| Instructions for the task |
Only the number is requested. Tally the lines of the data that hold the string "will".

Dataset entries:
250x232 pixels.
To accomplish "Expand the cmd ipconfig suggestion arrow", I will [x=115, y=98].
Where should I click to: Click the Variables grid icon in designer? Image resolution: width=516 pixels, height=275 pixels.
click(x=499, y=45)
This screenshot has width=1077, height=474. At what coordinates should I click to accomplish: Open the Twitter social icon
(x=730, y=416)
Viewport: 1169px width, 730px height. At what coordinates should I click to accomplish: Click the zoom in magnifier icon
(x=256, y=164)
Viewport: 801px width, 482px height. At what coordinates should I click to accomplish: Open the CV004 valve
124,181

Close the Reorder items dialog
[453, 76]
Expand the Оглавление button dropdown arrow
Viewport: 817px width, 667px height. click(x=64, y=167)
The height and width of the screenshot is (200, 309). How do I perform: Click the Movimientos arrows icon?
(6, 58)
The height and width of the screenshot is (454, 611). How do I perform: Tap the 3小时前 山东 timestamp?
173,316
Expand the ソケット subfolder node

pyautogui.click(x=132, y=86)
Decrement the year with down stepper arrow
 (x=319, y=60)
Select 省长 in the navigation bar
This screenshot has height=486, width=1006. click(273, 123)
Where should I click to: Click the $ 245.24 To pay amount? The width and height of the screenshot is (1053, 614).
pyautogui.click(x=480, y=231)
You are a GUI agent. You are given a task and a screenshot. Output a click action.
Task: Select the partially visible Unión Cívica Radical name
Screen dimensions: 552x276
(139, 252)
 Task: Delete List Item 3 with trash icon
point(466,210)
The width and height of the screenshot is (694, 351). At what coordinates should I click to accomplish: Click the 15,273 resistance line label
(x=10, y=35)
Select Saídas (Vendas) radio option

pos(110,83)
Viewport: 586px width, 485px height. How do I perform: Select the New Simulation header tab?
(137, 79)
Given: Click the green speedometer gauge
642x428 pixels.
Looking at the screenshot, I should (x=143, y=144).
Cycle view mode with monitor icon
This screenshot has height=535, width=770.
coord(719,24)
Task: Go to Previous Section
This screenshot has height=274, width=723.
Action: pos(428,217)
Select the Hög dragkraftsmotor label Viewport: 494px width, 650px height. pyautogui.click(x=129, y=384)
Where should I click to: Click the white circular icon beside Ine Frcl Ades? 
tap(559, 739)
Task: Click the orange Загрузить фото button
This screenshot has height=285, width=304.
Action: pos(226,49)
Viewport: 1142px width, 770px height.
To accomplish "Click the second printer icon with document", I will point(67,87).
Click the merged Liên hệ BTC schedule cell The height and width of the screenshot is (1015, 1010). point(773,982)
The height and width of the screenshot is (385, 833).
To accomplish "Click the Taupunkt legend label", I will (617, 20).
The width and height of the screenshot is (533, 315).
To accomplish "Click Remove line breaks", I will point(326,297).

| Your solution |
4